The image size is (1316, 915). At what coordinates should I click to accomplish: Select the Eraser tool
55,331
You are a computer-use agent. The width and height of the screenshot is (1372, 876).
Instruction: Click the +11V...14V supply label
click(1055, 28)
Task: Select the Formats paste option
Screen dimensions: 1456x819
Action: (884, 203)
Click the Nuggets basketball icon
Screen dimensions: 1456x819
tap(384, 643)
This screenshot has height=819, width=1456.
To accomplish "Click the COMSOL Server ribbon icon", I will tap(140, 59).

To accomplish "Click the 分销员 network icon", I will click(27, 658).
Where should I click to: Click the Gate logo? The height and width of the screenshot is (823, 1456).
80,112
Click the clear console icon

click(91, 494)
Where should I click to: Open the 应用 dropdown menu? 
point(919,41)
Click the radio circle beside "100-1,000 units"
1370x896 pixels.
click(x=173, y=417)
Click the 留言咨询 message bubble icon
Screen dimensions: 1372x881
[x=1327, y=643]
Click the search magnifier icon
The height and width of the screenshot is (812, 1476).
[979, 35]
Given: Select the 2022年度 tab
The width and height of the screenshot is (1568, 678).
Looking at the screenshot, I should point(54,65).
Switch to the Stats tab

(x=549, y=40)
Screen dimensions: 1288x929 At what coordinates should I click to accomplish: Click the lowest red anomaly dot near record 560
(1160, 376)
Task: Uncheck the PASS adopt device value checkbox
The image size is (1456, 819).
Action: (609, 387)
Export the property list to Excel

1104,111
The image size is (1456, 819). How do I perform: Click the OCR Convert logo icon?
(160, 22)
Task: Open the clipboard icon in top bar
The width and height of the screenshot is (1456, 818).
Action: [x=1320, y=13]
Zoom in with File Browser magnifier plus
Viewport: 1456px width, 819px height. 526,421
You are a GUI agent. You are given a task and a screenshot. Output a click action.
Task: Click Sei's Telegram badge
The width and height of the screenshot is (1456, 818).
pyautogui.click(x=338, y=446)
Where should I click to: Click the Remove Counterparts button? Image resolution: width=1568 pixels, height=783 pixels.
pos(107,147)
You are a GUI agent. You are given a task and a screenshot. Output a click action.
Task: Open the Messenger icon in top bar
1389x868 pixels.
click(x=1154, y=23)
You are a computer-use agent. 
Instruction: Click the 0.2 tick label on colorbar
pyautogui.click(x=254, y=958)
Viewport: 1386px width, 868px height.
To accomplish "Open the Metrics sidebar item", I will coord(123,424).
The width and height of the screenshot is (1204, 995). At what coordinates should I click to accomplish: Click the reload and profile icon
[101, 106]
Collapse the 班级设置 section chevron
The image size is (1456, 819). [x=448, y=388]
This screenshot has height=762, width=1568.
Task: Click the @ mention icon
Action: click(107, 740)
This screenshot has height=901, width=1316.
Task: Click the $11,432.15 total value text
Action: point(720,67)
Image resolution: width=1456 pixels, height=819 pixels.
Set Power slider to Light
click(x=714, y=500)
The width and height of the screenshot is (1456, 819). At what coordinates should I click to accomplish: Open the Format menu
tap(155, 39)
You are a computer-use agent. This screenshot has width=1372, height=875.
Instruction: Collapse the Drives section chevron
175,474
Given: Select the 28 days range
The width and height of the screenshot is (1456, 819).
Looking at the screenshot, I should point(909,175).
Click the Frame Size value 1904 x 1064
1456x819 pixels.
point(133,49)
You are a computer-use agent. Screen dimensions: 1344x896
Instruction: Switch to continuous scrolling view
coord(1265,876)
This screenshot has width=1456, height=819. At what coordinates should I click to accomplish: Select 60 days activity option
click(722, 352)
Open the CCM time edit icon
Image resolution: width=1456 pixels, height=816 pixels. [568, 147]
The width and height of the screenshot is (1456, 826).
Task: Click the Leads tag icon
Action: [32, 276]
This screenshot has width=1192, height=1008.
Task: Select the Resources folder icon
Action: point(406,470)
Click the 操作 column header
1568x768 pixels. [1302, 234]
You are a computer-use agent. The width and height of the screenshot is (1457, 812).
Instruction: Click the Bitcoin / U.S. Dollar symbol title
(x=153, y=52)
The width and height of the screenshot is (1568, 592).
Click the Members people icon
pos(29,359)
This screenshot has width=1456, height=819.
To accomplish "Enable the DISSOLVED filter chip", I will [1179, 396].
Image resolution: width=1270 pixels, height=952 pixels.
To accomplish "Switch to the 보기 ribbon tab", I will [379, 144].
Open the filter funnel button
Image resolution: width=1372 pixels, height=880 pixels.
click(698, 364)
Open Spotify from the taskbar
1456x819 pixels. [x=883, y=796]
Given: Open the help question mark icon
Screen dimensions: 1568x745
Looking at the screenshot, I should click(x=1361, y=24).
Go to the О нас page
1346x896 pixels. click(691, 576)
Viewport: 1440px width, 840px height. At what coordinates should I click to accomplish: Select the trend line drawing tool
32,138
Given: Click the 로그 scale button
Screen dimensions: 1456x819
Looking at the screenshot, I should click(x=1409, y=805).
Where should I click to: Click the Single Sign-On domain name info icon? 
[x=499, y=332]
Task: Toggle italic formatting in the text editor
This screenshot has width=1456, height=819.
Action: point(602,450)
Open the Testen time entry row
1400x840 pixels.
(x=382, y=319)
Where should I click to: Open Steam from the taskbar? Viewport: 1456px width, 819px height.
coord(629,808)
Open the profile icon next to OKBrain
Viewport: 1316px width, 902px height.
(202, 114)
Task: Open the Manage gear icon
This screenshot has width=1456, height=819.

********************

## EXERCISE DETAILS
Please go through the data and copy each line containing the word "agent".

## RESPONSE TO THE TASK
You are a computer-use agent. The width and height of the screenshot is (1372, 876).
You are a GUI agent. You are given a task and a screenshot. Output a click action.
You are a GUI agent. You are given a task and a screenshot. Output a click action.
You are a computer-use agent. 
You are a computer-use agent. This screenshot has width=1372, height=875.
You are a computer-use agent. Screen dimensions: 1344x896
You are a computer-use agent. The width and height of the screenshot is (1457, 812).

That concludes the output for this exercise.